> WORK TO COMPLETE
Return only the lines of the listing below that run from the line with "This screenshot has height=620, width=1024." through the line with "Task: Open the Los Angeles Kings topic", both ends included, exactly as written.

> GIVEN ENTRIES

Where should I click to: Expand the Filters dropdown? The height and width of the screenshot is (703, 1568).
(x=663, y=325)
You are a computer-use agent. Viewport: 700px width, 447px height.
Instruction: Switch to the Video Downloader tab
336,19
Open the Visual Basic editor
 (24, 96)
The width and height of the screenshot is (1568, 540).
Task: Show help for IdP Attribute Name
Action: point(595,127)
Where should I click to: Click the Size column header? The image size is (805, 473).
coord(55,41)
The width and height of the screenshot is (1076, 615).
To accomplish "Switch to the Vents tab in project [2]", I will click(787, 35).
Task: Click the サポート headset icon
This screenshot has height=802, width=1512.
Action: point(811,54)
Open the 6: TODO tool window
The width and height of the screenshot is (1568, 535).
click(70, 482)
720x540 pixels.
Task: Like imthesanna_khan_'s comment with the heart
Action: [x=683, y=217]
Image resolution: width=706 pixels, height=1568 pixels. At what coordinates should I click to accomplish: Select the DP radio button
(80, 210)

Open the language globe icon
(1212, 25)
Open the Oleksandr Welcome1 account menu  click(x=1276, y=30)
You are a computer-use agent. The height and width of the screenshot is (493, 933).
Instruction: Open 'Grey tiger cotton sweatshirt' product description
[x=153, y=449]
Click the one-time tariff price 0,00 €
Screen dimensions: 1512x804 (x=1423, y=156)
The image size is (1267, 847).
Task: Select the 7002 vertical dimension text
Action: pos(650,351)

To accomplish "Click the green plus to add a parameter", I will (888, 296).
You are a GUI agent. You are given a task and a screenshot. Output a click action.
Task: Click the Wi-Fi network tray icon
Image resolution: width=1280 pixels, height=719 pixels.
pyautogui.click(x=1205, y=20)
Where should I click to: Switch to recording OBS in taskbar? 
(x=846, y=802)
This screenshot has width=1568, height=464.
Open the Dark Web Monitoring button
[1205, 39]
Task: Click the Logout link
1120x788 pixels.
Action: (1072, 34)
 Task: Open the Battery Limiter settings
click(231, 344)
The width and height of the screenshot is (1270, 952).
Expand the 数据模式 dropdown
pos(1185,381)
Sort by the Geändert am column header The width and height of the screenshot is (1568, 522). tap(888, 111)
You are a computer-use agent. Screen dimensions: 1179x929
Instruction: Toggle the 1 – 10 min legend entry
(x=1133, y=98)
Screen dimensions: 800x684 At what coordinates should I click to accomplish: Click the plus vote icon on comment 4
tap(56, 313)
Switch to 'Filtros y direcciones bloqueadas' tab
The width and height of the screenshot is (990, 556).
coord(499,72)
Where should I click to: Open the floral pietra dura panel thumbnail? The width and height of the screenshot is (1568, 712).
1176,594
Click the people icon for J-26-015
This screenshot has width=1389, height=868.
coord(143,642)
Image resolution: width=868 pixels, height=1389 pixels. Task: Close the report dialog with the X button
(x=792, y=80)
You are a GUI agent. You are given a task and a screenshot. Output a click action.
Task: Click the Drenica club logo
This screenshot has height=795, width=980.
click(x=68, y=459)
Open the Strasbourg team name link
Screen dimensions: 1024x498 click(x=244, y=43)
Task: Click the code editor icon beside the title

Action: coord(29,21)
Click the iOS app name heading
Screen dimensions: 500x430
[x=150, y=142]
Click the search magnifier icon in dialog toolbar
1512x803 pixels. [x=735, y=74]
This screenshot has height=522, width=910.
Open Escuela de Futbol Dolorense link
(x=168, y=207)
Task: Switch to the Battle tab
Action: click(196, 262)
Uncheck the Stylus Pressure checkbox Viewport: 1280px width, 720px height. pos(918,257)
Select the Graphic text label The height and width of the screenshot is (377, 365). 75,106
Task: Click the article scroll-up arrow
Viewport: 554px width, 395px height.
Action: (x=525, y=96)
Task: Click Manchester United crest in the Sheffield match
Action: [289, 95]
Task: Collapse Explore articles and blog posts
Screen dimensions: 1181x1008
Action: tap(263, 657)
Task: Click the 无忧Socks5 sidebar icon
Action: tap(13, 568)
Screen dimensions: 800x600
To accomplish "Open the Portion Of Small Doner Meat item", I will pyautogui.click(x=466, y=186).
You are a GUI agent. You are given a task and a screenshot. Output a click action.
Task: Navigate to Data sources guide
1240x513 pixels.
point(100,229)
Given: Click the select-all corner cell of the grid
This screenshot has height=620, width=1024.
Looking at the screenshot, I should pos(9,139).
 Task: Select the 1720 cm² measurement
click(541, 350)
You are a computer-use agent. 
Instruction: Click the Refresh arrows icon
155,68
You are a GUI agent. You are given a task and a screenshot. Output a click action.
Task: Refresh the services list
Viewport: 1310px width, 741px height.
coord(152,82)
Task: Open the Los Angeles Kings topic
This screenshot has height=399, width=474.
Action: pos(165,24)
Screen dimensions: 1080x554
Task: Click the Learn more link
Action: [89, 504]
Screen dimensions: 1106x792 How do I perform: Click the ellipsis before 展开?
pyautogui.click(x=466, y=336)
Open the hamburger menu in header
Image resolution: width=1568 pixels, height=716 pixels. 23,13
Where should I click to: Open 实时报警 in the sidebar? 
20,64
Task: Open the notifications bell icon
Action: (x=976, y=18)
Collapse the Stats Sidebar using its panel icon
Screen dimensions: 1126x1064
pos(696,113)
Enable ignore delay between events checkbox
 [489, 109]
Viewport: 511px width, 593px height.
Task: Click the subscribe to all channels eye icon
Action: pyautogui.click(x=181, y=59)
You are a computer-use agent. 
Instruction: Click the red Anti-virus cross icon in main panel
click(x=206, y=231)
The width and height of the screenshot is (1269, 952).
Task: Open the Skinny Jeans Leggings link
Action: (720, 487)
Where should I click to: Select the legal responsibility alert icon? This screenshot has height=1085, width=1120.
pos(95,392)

> TASK OUTPUT
This screenshot has height=620, width=1024.
Looking at the screenshot, I should pos(9,139).
 Task: Select the 1720 cm² measurement
click(541, 350)
You are a computer-use agent. 
Instruction: Click the Refresh arrows icon
155,68
You are a GUI agent. You are given a task and a screenshot. Output a click action.
Task: Refresh the services list
Viewport: 1310px width, 741px height.
coord(152,82)
Task: Open the Los Angeles Kings topic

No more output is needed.